Bütün bu soruları sormadan size anlatmak istediğimi anlatmam İMKANSIZDI. Bu yüzden bu soruları sordum. Şimdi siz de sorun kendinize.
Gerçekten bütün bunlar nasıl oldu? Tekrar ediyorum halktan alınan vergilerle son 10 yılda bu ülkeye yapılanların 5%’i bile yapılmazdı. Peki nerden buldu bu parayı Türkiye?
Yeter soru sorduk, gelelim cevaba;
11 Eylül sonrasında Amerika Birleşik Devletleri ve Uluslararası kuruluşlar bir çok arap iş adamını El-Kaide’ye yardım ve yataklık yapmakla suçladı.
Bu iş adamları 2′ye ayrılıyordu. Birinci gurup Amerika ve İngiltere’nin sözünden çıkmayan ve bu tehditlerden korkarak yelkenleri indiren ve bu 2 ülkeye teslim olup haklarındaki bütün suçlamaları düşüren arap şeyhleri, 2. gurup ise suçlamaları kabul etmeyerek davalarla tek tek mücadele edip masumiyetini kanıtlayan samimi arap iş adamları.
İşte bu iş adamlarından bir tanesi de Yasin El Kadı ( adamı bana anlattırmayın araştırın) idi. Daha sonra 2. guruptaki bu iş adamları New York ve Londra borasındaki bütün paralarını çekerek nakit olarak uçaklarla Türkiye’ye taşıdılar.
Bu paraların çoğu kayıt dışı olarak $ halinde depolarda tutuldu. Bu paraların bir kısmı ile son 10 yıldır Türkiye’de yatırımlar yapıldı. Arap iş adamlarının bu paraları Türkiye’ye taşıma sebebi Amerika ve İngiltereye olan nefretlerinin artması ve İslam dünyasında Türkiye dışında ayakta kalan başka ülkenin kalmamış olmasıydı. Son kalenin Türkiye olduğunu onlar da farketmişlerdi.

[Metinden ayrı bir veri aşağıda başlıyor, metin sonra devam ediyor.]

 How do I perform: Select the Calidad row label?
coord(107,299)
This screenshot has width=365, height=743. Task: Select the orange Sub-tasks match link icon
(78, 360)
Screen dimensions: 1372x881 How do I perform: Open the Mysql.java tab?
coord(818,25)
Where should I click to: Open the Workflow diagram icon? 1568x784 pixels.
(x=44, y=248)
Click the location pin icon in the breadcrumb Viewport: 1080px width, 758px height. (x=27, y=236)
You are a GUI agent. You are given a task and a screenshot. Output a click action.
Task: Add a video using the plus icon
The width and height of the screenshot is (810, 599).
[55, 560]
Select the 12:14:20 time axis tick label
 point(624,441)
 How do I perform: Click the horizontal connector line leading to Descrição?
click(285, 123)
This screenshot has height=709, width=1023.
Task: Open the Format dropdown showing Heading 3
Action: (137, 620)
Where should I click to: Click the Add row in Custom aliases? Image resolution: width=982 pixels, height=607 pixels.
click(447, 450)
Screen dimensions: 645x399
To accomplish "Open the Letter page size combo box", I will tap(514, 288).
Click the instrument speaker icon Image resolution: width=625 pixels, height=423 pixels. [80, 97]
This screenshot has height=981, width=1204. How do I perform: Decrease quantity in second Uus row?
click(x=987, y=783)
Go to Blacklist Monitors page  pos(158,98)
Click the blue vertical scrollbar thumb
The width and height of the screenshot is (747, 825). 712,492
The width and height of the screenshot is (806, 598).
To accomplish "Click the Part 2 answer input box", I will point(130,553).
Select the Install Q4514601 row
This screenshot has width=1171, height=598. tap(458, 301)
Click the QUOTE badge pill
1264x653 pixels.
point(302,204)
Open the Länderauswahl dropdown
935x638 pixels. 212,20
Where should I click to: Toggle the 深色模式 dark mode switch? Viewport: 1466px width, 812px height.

Samimi olan 2. guruptaki Yasin El Kadı gibi iş adamları kayıt dışı olan bu paraları Erdoğan’a teslim etmişlerdi.
Erdoğan, yakın çevresini kullanarak bu paraları kullanana dek muhafaza etmek zorundaydı. Nitekim Merkez Bankası’nda bile casuslar kol geziyor, Türkiye’deki dolar miktarını öğrenmeye çalışıyorlardı.
Hatırlarsanız Merkez Bankası’ndan bir kaç kişinin işine casusluk suçlaması ile son verilmişti. Bu suçlamalar bu casusların içerdeki para miktarını öğrenerek ABD’ye bildirmesinden müteşekkil idi.
Bu yüzden paralar Merkez Bankasında bile güvende olamazdı. Erdoğan Reza Zerrab’ı kullanarak paranın bir kısmını İran ile olan ticarette eritiyor, bir kısmını Türkiye’deki yatırımlarda nakit olarak kullanıyor, kalan kısmı da yakınları ile beraber muhafaza ediyordu. Bu paralar devletin parası değildi. Devletin kasası açık vermiyor, aksine gelen para giden paradan daha az olduğu için sürekli fazla veriyordu.
Bu fazlalığı kimse sorgulamıyordu. Bu ülkenin geliri bu ülkenin giderini karşılamıyorken, nasıl oluyor da Ülke batmıyordu? Bu soruyu bizden başka bütün ülkeler soruyordu aslında.
Gezi olaylarında dolar 2 TL’yi görmeyecek diyen merkez bankası her gün piyasaya 1 milyar dolar sürüyor, bu da ABD ve İNGİLTERE’yi çıldırtıyordu.
Hangi paraydı bu piyasaya sürülen para? Merkez Bankasında dolar limitinin tükenmiş olması gerekiyordu. Doların en az 5 TL ‘ye fırlamış olması gerekiyordu. Ama olmuyordu işte. Arka planda merkez bankasına birileri kamyonla dolar taşıyor, merkez bankası da bu dolarları piyasaya sürerek ekonomiyi dengede tutmaya çalışıyordu.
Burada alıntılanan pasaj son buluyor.